Send back every record word for word, with nothing missing.

- INFORMATION PROVIDED:
=== Section Start ===

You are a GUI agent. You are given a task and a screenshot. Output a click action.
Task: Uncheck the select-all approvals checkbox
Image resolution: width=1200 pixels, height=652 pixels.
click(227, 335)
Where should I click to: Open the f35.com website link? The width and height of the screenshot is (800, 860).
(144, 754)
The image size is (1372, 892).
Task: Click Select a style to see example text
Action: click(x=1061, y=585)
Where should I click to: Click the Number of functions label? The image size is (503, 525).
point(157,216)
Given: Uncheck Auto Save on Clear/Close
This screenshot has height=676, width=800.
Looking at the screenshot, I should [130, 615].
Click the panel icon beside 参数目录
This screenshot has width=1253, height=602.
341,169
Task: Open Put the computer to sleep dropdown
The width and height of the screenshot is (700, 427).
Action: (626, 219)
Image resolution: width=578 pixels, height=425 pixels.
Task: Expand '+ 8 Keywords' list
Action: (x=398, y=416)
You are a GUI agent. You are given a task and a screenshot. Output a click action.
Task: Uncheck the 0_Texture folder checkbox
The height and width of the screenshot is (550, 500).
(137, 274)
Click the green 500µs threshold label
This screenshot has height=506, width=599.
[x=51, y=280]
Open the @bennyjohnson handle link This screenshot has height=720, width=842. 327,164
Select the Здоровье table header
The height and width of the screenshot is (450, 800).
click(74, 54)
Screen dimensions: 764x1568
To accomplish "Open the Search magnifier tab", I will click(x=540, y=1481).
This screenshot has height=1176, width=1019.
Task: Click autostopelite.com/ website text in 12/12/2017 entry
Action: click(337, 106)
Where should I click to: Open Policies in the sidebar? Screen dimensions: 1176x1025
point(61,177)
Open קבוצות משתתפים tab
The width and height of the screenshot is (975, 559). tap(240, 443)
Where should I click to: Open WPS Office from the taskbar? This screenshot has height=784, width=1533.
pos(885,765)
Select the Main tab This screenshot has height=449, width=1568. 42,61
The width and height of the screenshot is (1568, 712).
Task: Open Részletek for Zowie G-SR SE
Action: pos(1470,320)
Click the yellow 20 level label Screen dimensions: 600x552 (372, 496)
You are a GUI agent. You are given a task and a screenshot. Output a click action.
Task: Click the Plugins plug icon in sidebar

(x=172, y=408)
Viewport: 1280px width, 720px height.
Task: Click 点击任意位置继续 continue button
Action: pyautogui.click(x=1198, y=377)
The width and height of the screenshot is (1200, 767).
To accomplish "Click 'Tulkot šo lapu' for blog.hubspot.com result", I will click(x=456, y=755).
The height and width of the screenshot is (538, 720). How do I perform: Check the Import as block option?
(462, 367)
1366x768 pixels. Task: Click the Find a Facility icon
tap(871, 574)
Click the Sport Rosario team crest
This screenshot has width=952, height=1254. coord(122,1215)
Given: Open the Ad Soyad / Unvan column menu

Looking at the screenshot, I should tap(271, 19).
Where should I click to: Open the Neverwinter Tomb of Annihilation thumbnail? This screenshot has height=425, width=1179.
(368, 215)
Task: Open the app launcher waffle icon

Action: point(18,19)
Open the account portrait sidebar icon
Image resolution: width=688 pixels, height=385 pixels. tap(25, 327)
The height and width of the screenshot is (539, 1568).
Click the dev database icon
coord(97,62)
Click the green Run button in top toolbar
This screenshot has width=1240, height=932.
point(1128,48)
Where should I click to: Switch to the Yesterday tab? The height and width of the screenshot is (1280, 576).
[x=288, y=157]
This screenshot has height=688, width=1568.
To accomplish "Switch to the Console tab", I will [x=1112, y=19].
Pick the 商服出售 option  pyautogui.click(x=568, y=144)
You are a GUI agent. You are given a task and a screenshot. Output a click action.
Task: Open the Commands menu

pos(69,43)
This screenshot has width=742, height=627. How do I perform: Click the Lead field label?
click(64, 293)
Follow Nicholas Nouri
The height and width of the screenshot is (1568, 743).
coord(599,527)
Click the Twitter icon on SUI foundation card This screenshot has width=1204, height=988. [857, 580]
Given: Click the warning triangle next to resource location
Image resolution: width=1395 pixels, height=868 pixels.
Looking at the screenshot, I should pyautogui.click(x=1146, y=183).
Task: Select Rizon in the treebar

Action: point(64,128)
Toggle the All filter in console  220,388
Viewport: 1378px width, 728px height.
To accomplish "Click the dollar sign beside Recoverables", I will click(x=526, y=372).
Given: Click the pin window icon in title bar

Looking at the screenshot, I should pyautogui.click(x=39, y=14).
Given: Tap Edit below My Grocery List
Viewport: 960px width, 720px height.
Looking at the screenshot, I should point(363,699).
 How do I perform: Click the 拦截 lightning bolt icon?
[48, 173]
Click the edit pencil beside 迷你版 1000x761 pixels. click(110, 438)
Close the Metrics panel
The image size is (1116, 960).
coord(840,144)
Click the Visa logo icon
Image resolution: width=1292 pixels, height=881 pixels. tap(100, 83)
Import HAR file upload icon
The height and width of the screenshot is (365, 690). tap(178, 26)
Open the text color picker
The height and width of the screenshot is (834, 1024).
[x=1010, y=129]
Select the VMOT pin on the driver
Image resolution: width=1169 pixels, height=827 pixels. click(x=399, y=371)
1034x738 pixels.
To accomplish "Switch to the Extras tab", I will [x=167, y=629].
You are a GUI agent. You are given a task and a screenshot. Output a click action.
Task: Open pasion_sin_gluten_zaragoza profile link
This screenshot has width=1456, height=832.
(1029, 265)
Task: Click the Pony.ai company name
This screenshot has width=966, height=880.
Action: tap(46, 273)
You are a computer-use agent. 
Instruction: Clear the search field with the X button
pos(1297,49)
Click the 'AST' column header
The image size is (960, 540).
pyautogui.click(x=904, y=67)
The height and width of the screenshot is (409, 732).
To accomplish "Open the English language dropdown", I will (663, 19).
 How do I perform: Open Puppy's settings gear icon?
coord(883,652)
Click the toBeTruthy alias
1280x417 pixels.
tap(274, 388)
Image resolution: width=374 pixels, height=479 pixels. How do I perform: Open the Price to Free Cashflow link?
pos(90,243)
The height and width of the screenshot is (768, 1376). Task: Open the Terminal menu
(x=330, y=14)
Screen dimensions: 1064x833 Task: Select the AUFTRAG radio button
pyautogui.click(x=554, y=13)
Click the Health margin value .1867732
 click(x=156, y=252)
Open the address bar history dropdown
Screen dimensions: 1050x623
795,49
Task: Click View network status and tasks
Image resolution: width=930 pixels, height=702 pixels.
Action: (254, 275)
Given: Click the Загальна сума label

=== Section End ===

- OUTPUT FOR THIS TASK:
You are a GUI agent. You are given a task and a screenshot. Output a click action.
Task: Uncheck the select-all approvals checkbox
Image resolution: width=1200 pixels, height=652 pixels.
click(227, 335)
Where should I click to: Open the f35.com website link? The width and height of the screenshot is (800, 860).
(144, 754)
The image size is (1372, 892).
Task: Click Select a style to see example text
Action: click(x=1061, y=585)
Where should I click to: Click the Number of functions label? The image size is (503, 525).
point(157,216)
Given: Uncheck Auto Save on Clear/Close
This screenshot has height=676, width=800.
Looking at the screenshot, I should [130, 615].
Click the panel icon beside 参数目录
This screenshot has width=1253, height=602.
341,169
Task: Open Put the computer to sleep dropdown
The width and height of the screenshot is (700, 427).
Action: (626, 219)
Image resolution: width=578 pixels, height=425 pixels.
Task: Expand '+ 8 Keywords' list
Action: (x=398, y=416)
You are a GUI agent. You are given a task and a screenshot. Output a click action.
Task: Uncheck the 0_Texture folder checkbox
The height and width of the screenshot is (550, 500).
(137, 274)
Click the green 500µs threshold label
This screenshot has height=506, width=599.
[x=51, y=280]
Open the @bennyjohnson handle link This screenshot has height=720, width=842. 327,164
Select the Здоровье table header
The height and width of the screenshot is (450, 800).
click(74, 54)
Screen dimensions: 764x1568
To accomplish "Open the Search magnifier tab", I will click(x=540, y=1481).
This screenshot has height=1176, width=1019.
Task: Click autostopelite.com/ website text in 12/12/2017 entry
Action: click(337, 106)
Where should I click to: Open Policies in the sidebar? Screen dimensions: 1176x1025
point(61,177)
Open קבוצות משתתפים tab
The width and height of the screenshot is (975, 559). tap(240, 443)
Where should I click to: Open WPS Office from the taskbar? This screenshot has height=784, width=1533.
pos(885,765)
Select the Main tab This screenshot has height=449, width=1568. 42,61
The width and height of the screenshot is (1568, 712).
Task: Open Részletek for Zowie G-SR SE
Action: pos(1470,320)
Click the yellow 20 level label Screen dimensions: 600x552 (372, 496)
You are a GUI agent. You are given a task and a screenshot. Output a click action.
Task: Click the Plugins plug icon in sidebar

(x=172, y=408)
Viewport: 1280px width, 720px height.
Task: Click 点击任意位置继续 continue button
Action: pyautogui.click(x=1198, y=377)
The width and height of the screenshot is (1200, 767).
To accomplish "Click 'Tulkot šo lapu' for blog.hubspot.com result", I will click(x=456, y=755).
The height and width of the screenshot is (538, 720). How do I perform: Check the Import as block option?
(462, 367)
1366x768 pixels. Task: Click the Find a Facility icon
tap(871, 574)
Click the Sport Rosario team crest
This screenshot has width=952, height=1254. coord(122,1215)
Given: Open the Ad Soyad / Unvan column menu

Looking at the screenshot, I should tap(271, 19).
Where should I click to: Open the Neverwinter Tomb of Annihilation thumbnail? This screenshot has height=425, width=1179.
(368, 215)
Task: Open the app launcher waffle icon

Action: point(18,19)
Open the account portrait sidebar icon
Image resolution: width=688 pixels, height=385 pixels. tap(25, 327)
The height and width of the screenshot is (539, 1568).
Click the dev database icon
coord(97,62)
Click the green Run button in top toolbar
This screenshot has width=1240, height=932.
point(1128,48)
Where should I click to: Switch to the Yesterday tab? The height and width of the screenshot is (1280, 576).
[x=288, y=157]
This screenshot has height=688, width=1568.
To accomplish "Switch to the Console tab", I will [x=1112, y=19].
Pick the 商服出售 option  pyautogui.click(x=568, y=144)
You are a GUI agent. You are given a task and a screenshot. Output a click action.
Task: Open the Commands menu

pos(69,43)
This screenshot has width=742, height=627. How do I perform: Click the Lead field label?
click(64, 293)
Follow Nicholas Nouri
The height and width of the screenshot is (1568, 743).
coord(599,527)
Click the Twitter icon on SUI foundation card This screenshot has width=1204, height=988. [857, 580]
Given: Click the warning triangle next to resource location
Image resolution: width=1395 pixels, height=868 pixels.
Looking at the screenshot, I should pyautogui.click(x=1146, y=183).
Task: Select Rizon in the treebar

Action: point(64,128)
Toggle the All filter in console  220,388
Viewport: 1378px width, 728px height.
To accomplish "Click the dollar sign beside Recoverables", I will click(x=526, y=372).
Given: Click the pin window icon in title bar

Looking at the screenshot, I should pyautogui.click(x=39, y=14).
Given: Tap Edit below My Grocery List
Viewport: 960px width, 720px height.
Looking at the screenshot, I should point(363,699).
 How do I perform: Click the 拦截 lightning bolt icon?
[48, 173]
Click the edit pencil beside 迷你版 1000x761 pixels. click(110, 438)
Close the Metrics panel
The image size is (1116, 960).
coord(840,144)
Click the Visa logo icon
Image resolution: width=1292 pixels, height=881 pixels. tap(100, 83)
Import HAR file upload icon
The height and width of the screenshot is (365, 690). tap(178, 26)
Open the text color picker
The height and width of the screenshot is (834, 1024).
[x=1010, y=129]
Select the VMOT pin on the driver
Image resolution: width=1169 pixels, height=827 pixels. click(x=399, y=371)
1034x738 pixels.
To accomplish "Switch to the Extras tab", I will [x=167, y=629].
You are a GUI agent. You are given a task and a screenshot. Output a click action.
Task: Open pasion_sin_gluten_zaragoza profile link
This screenshot has width=1456, height=832.
(1029, 265)
Task: Click the Pony.ai company name
This screenshot has width=966, height=880.
Action: tap(46, 273)
You are a computer-use agent. 
Instruction: Clear the search field with the X button
pos(1297,49)
Click the 'AST' column header
The image size is (960, 540).
pyautogui.click(x=904, y=67)
The height and width of the screenshot is (409, 732).
To accomplish "Open the English language dropdown", I will (663, 19).
 How do I perform: Open Puppy's settings gear icon?
coord(883,652)
Click the toBeTruthy alias
1280x417 pixels.
tap(274, 388)
Image resolution: width=374 pixels, height=479 pixels. How do I perform: Open the Price to Free Cashflow link?
pos(90,243)
The height and width of the screenshot is (768, 1376). Task: Open the Terminal menu
(x=330, y=14)
Screen dimensions: 1064x833 Task: Select the AUFTRAG radio button
pyautogui.click(x=554, y=13)
Click the Health margin value .1867732
 click(x=156, y=252)
Open the address bar history dropdown
Screen dimensions: 1050x623
795,49
Task: Click View network status and tasks
Image resolution: width=930 pixels, height=702 pixels.
Action: (254, 275)
Given: Click the Загальна сума label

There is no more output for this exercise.